Ma chi sono, in realtà, i Ransome? Una coppia di coniugi sposati da 25 anni, un’eternità di questi tempi. Un matrimonio tenuto su per inerzia e con un immenso spirito di sopportazione da parte di Rosemary, docile casalinga fin troppo accondiscendente, che termina le sue giornate aspettando Maurice, avvocato di successo tanto intransigente e conservatore, quanto noioso e pedante. Il vuoto del loro appartamento è riempito dal pianto disperato - inevitabilmente comico, quanto comincia ad assomigliare alla sirena dei vigili del fuoco - della donna, che si guarda attorno smarrita. Maurice, invece, ha un approccio in apparenza più distaccato, quasi infastidito dal ‘contrattempo’ che si è venuto a creare. L’evento, inizialmente tragico e devastante non soltanto in termini materiali, diventa però l’occasione per i due di dare una svolta alla loro esistenza consuetudinaria e ripetitiva…
Alessandra Faiella, una simpaticissima e credibile Rosemary sin dal debutto, è affiancata da Corrado Tedeschi che, per la prima volta, veste i panni di Maurice, rispolverando per l’occasione una vena comica ben nota e molto apprezzata dal pubblico. I frequenti battibecchi dei coniugi Ransome sono però interrotti dalle apparizioni di Claudio Moneta, interprete di diversi personaggi strampalati - dal burbero poliziotto che fa il sopralluogo in casa all’invasato psicologo “new age”, fino al guardiano del magazzino, che sfrutterà abusivamente il mobilio dei coniugi Ransome. Il trio di attori appare ben assortito e la complicità tra loro si avverte anche stando in platea, assistendo ai dialoghi talvolta surreali, comunque godibili e spassosi, ma anche in alcuni ‘fuori programma’ gestiti con discrezione ed eleganza, senza interrompere il flusso narrativo.

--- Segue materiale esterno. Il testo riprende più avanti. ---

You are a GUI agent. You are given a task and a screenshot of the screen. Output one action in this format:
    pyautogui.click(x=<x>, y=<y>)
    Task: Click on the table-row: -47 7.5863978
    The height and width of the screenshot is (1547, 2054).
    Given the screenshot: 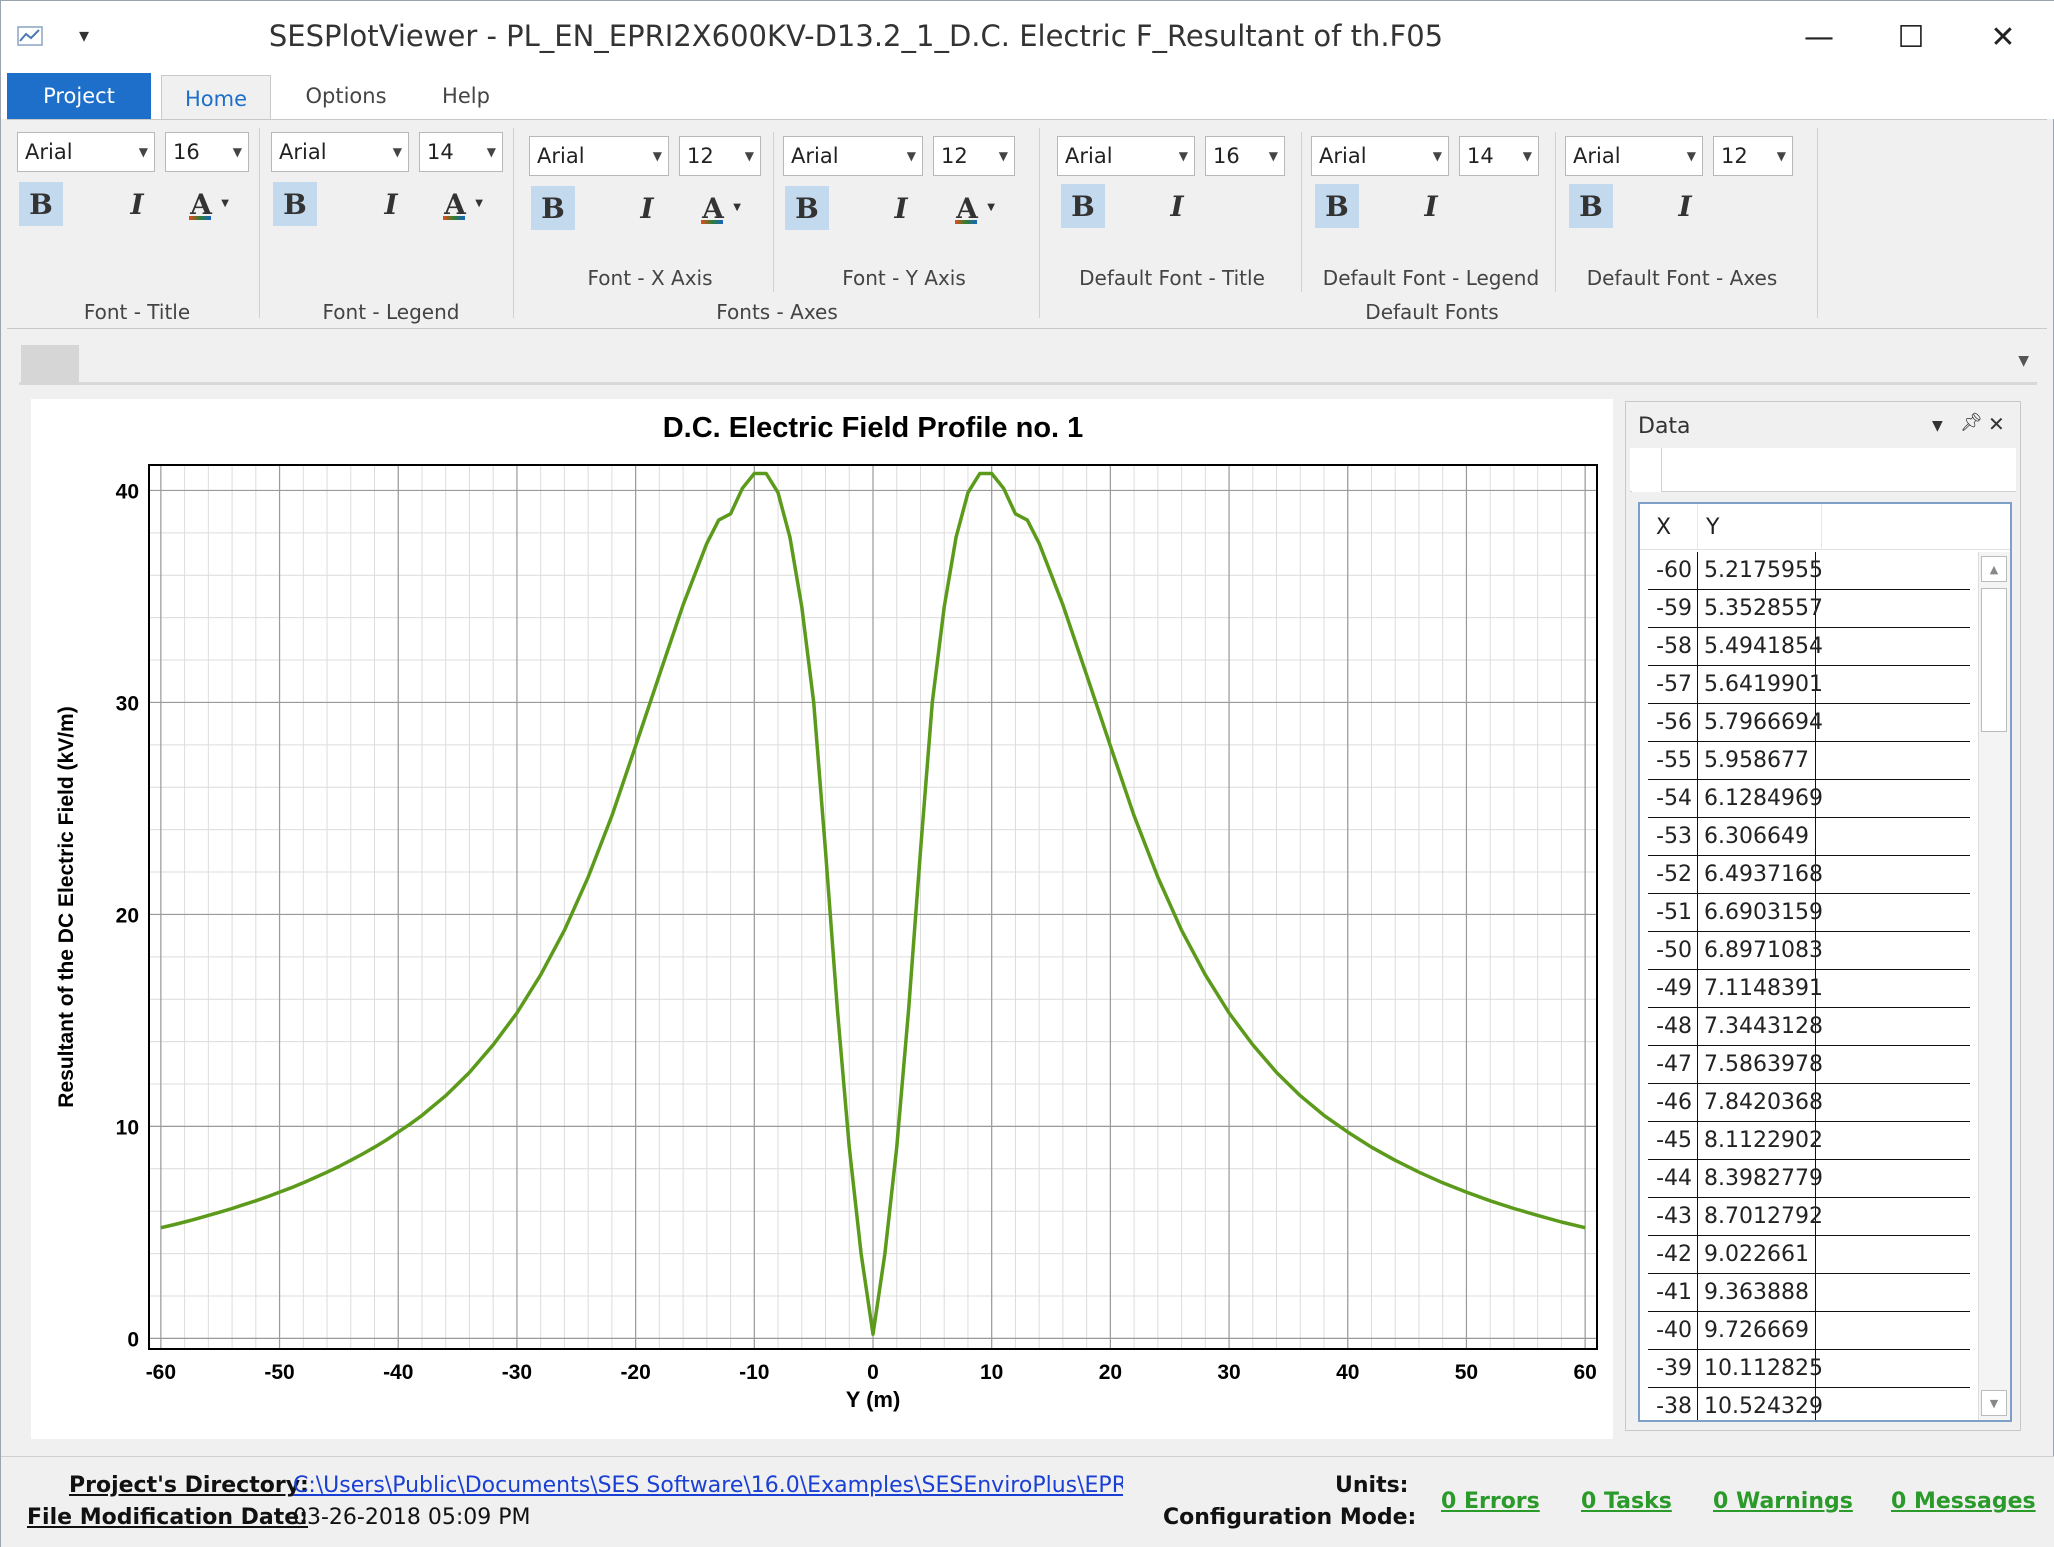 What is the action you would take?
    pyautogui.click(x=1808, y=1065)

L’adattamento teatrale del racconto di Alan Bennett, a cura di Edoardo Erba, ha una resa probabilmente più efficace rispetto all’opera originale, scritta in uno stile british e quindi più lontano dall’ironia a cui il pubblico italiano è abituato. Tuttavia, il potenziale di una storia originale e ben congeniata come quella dei coniugi Ransome, assieme alle capacità degli interpreti, fanno si che il successo sia assicurato. Successo che non sta solo nell’apparente leggerezza della trama, ma anche in altri elementi come l’analisi dei rapporti di coppia segnati da un’invalicabile incomunicabilità, sedimentata negli anni, e convenzioni soffocanti. Il furto, quindi, è solo il preludio, il pretesto per ricominciare finalmente a vivere, con o senza l’altro - bisogna aspettare la fine per sapere cosa ne sarà della coppia - sicuramente un punto di non ritorno, perché ormai entrambi sanno che c’è altro al di là della porta di casa, qualcosa di nuovo e forse più eccitante. Soprattutto per Rosemary, che chiude la recita con un pianto che diventa, neanche troppo lentamente, una grassa risata liberatoria.